В Лицее были уставом запрещены телесные наказания — черта в высокой степени замечательная; в интернате не было обычного в наше время казарменного устройства; всем питомцам полагались отдельные комнаты-«кельи», как их называл Пушкин;[40] пансионский день распределялся гигиенично: на ученье 7 часов, остальное время прогулки, игры, гимнастика. Курс был общеобразовательный и рассчитан только на шесть лет. Прекрасная библиотека выписывала всю периодическую печать, и лицеисты читали много и свободно. Профессора аттестовали питомцев не цифрами, а отзывами, и еще теперь, благодаря этому можно видеть индивидуальные черты Пушкина и его товарищей в школьном возрасте. А где теперь такие педагоги и директора, как пушкинский, — к сожалению, на один лишь год, Егор Антонович Энгельгардт,[41] который остался на всю жизнь другом, опекуном и предстателем за своих питомцев? Правда, и немного их было на первых порах, при Пушкине всего тридцать.
Вот послушайте, как характеризуется лицейская жизнь первого периода в письме Илличевского к бывшему гимназическому товарищу: «Благодаря богу, у нас, по крайней мере, царствует, с одной стороны, свобода (а свобода — дело золотое). Нет скучного заведения сидеть a ses places;[42] в классах бываем недолго: 7 часов в день; больших уроков не имеем, летом досуг проводим в прогулке, зимою — в чтении книг, иногда представляем театр, с начальниками обходимся без страха, шутим с ними, смеемся».[43] Не правда ли, что это не походит на выдумку? Но вы заметите мне, что в тех же письмах Илличевского есть указания и на теневую сторону лицейской жизни: ученье шло несистематично, успехи были слабые и, во всяком случае, неравномерные: об этом не раз говорил впоследствии и сам Пушкин (например, в письме к брату).[44] Учителя? Я не буду тревожить сегодня теней почтенного Николая Федоровича Кошанского или математика Карцева[45] из-за непройденных параграфов латинской грамматики или недосказанных теорем, тем более, что для своего времени и Куницын,[46] и Кайданов,[47] и Кошанский, и Карцев были люди хорошо образованные, учились и за границей, писали книги. Поэт Батюшков когда-то сказал про своего молодого соперника Пушкина, что его следовало бы подольше продержать на молочном супе и логике.[48] Но судьба распорядилась иначе: ей было угодно, чтобы прилежный Кошанский при Пушкине часто прихварывал — и, кажется, белой горячкой; а заменявший его Галич,[49] вместо чтения Горация, вел с учениками беседы и даже — о ужас! — пил в их кельях гогель-могель.

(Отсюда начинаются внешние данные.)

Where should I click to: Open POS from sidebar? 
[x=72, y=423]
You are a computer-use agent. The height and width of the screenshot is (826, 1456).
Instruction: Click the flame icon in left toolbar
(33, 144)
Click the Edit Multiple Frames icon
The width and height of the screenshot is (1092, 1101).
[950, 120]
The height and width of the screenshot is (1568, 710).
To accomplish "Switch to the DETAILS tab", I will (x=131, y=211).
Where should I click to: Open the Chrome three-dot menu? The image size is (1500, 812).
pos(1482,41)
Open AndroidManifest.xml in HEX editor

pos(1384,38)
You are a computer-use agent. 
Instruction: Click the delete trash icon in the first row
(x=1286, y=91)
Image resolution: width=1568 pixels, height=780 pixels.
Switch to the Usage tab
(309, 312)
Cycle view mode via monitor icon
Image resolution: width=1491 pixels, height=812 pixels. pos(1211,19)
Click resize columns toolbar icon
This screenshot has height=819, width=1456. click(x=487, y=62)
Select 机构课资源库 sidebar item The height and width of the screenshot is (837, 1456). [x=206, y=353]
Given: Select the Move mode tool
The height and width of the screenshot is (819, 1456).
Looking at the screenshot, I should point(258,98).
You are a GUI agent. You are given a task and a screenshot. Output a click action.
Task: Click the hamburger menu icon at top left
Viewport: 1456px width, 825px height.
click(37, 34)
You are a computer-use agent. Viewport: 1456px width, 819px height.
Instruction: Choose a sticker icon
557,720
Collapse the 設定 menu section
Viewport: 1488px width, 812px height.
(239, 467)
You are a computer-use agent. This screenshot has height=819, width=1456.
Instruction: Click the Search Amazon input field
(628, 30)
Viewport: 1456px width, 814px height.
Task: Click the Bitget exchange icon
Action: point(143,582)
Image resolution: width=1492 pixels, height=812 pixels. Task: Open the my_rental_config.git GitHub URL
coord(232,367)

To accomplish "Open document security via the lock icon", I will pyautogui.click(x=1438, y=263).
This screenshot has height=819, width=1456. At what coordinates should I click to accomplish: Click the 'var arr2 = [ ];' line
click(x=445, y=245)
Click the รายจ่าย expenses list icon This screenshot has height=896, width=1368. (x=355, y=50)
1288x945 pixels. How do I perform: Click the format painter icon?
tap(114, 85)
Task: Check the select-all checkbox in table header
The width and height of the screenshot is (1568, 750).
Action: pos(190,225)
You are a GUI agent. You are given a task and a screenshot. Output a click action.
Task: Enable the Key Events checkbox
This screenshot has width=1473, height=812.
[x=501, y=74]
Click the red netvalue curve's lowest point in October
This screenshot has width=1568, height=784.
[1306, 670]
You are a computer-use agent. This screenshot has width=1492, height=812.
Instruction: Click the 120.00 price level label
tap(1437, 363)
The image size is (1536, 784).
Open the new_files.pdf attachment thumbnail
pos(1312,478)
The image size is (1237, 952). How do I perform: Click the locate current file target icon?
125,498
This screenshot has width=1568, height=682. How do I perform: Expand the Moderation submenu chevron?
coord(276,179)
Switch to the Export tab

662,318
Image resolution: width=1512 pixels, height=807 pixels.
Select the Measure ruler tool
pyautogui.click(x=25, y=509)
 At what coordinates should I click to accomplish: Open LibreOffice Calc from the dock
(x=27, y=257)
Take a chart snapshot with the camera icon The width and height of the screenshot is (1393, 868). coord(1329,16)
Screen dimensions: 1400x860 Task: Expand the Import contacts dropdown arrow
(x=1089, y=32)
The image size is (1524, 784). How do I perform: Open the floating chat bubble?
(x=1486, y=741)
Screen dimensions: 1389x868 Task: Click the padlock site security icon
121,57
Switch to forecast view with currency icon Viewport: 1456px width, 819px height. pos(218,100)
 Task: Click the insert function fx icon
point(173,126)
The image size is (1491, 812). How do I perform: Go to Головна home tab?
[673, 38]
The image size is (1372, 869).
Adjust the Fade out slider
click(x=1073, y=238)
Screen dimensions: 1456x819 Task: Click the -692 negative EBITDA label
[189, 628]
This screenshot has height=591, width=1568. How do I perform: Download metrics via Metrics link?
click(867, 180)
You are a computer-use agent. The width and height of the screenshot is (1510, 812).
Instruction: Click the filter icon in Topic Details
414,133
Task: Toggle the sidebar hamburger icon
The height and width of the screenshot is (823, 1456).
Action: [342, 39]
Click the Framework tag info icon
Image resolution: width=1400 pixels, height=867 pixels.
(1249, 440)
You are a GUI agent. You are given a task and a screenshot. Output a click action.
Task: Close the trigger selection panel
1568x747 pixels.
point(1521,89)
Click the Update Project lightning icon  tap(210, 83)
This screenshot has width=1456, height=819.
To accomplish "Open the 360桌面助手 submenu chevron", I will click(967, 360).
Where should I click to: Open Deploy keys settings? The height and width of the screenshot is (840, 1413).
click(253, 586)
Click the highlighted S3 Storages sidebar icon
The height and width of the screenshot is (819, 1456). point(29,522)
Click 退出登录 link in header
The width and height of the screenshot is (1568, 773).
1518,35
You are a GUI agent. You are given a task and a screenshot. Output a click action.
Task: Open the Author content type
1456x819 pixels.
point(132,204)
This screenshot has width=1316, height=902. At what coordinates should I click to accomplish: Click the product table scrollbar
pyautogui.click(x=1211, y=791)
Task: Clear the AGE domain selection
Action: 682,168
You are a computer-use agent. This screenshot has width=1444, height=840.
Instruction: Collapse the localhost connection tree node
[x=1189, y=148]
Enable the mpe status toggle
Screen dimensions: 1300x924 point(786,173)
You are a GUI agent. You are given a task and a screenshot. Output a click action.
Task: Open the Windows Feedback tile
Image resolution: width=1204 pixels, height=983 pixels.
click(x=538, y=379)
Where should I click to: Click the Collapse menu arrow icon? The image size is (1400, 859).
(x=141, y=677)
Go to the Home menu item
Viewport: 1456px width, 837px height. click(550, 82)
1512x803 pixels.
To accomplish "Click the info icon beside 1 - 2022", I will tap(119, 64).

Но если вглядеться попристальнее, то окажется, что воспитание Пушкина и его сверстников вовсе не было оставлено в пренебрежении, по крайней мере при Энгельгардте. Энгельгардт заботился о развитии в юношах литературных интересов и даже поощрял писательство; а это было далеко не так мелко, как может показаться с первого взгляда. Вспомните, что самые образованные выдающиеся русские люди того времени получали образование почти исключительно литературное.